• _Objective_
Copy out the records word for word, from their first line through the line containing "What do you see at coordinates (477, 483)", including that line.
------ Task data ------
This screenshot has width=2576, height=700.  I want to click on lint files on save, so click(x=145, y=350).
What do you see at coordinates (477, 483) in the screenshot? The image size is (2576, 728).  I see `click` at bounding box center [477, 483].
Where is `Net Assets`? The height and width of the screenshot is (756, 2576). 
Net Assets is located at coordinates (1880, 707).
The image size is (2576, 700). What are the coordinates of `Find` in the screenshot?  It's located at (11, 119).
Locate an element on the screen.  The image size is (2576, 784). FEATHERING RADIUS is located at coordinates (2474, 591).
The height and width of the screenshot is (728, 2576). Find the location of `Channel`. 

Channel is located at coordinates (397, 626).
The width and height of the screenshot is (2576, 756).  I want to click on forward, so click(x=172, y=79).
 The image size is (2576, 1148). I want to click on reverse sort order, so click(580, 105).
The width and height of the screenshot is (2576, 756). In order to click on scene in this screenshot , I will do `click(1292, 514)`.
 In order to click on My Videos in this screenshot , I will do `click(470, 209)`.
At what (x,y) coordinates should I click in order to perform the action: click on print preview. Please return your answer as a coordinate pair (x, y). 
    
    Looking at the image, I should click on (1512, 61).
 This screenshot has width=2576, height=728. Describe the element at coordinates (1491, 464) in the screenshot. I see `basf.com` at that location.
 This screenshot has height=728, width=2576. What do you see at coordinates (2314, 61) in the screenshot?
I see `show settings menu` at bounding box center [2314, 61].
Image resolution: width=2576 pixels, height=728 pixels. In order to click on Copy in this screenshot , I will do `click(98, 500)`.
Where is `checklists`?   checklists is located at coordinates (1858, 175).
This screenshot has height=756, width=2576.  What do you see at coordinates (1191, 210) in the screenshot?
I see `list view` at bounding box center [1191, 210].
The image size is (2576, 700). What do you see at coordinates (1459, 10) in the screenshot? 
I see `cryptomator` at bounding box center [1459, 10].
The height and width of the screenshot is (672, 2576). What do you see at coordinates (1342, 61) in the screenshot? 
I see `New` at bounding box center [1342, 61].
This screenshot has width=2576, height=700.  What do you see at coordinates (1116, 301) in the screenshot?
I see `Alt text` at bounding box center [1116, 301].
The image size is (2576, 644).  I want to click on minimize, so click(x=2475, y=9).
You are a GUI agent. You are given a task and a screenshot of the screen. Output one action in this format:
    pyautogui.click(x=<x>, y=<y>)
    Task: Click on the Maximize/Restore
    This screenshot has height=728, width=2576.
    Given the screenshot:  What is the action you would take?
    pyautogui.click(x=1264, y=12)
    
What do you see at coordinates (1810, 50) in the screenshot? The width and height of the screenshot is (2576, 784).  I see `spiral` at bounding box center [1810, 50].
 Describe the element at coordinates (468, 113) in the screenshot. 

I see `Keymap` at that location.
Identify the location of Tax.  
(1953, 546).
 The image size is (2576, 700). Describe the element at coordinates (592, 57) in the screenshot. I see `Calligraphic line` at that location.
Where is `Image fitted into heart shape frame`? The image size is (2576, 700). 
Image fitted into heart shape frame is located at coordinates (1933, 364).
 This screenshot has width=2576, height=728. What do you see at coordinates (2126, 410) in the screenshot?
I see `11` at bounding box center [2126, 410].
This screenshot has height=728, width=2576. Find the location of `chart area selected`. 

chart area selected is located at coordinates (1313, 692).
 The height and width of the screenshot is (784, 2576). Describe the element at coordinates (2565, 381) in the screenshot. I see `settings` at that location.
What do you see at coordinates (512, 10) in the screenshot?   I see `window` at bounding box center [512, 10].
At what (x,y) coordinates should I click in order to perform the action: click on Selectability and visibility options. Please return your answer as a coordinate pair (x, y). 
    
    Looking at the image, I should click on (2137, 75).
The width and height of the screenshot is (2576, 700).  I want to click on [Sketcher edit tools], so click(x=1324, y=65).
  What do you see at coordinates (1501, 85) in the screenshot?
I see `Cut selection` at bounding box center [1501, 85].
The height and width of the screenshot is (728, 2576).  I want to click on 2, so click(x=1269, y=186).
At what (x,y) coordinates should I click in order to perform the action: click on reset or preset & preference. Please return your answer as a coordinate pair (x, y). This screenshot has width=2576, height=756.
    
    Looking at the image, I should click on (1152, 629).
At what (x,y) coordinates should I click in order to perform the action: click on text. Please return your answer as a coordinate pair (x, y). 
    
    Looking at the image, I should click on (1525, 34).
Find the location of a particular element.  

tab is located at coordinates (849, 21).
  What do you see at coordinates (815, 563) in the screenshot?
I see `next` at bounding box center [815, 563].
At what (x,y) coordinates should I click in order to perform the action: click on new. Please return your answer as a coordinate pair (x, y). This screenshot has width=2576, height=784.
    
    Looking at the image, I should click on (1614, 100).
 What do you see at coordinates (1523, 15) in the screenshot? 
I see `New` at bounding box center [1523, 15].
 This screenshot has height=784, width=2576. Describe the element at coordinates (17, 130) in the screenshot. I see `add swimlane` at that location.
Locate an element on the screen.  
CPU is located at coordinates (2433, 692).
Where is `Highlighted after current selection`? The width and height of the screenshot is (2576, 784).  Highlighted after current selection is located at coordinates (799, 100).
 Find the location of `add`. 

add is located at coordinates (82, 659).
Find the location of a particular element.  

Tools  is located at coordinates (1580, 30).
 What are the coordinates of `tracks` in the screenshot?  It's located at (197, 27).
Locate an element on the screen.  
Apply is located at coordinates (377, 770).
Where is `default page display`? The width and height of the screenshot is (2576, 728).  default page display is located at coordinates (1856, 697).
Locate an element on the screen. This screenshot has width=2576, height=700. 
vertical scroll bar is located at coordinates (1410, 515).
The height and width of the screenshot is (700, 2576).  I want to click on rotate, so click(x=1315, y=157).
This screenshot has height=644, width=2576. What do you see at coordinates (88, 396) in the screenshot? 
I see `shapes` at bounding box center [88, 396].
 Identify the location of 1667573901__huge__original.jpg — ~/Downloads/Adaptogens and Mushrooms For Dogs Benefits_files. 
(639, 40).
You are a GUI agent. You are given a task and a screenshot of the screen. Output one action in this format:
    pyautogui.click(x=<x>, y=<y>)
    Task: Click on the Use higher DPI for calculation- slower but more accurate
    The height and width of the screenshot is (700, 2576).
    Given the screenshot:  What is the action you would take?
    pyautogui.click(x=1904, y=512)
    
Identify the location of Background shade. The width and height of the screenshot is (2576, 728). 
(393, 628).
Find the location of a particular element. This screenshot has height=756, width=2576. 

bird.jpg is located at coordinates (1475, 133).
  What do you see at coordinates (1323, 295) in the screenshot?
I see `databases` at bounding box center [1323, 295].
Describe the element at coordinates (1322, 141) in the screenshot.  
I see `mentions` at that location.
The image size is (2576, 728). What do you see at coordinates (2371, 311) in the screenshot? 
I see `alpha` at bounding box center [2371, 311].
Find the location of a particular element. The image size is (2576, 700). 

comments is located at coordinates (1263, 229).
------
• _Written reply_
This screenshot has width=2576, height=700.  I want to click on lint files on save, so click(x=145, y=350).
What do you see at coordinates (477, 483) in the screenshot? The image size is (2576, 728).  I see `click` at bounding box center [477, 483].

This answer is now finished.